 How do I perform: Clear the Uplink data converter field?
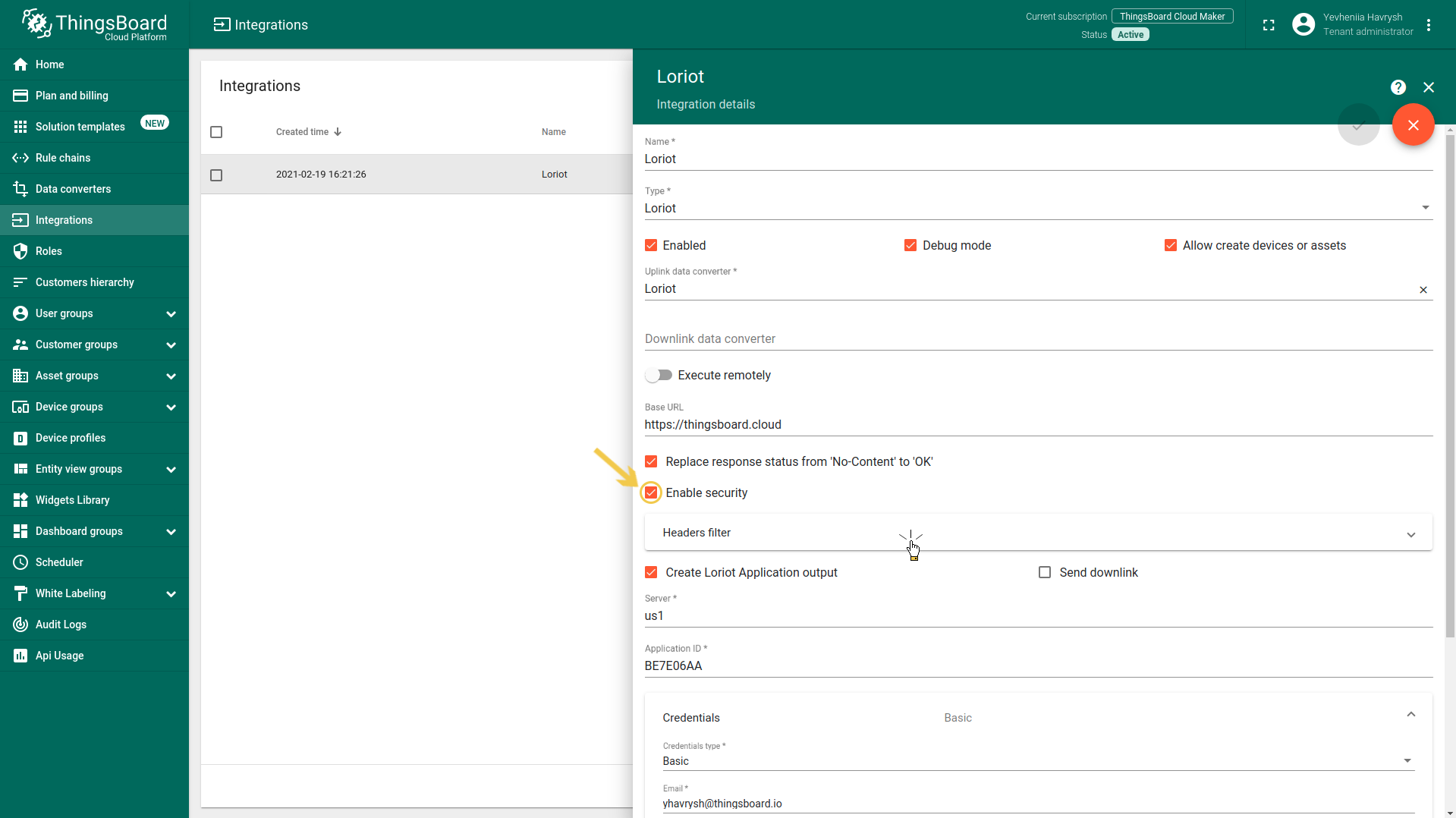pyautogui.click(x=1423, y=290)
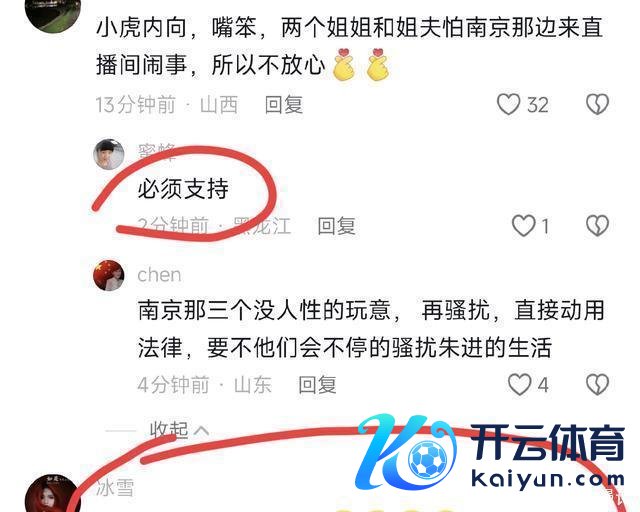The height and width of the screenshot is (512, 640).
Task: Open the username chen
Action: 159,275
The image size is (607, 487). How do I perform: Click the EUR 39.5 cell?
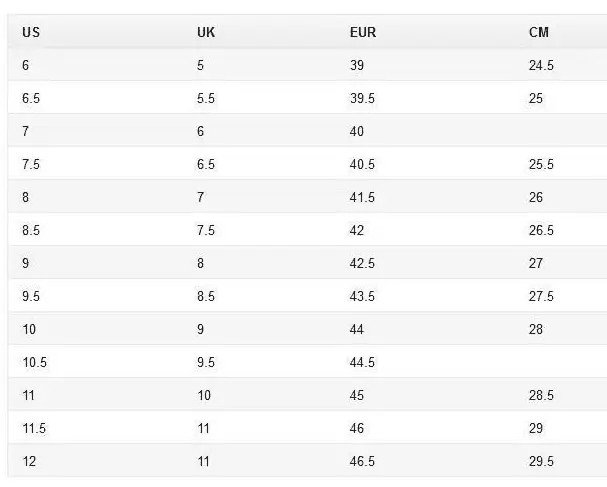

--------------------------------

§ What you should do: Your reply should be the full data above, copied exactly, with no pictures in it.

§ Written response:
 How do I perform: Clear the Uplink data converter field?
pyautogui.click(x=1423, y=290)
The height and width of the screenshot is (512, 640).
Task: Open the username chen
Action: 159,275
The image size is (607, 487). How do I perform: Click the EUR 39.5 cell?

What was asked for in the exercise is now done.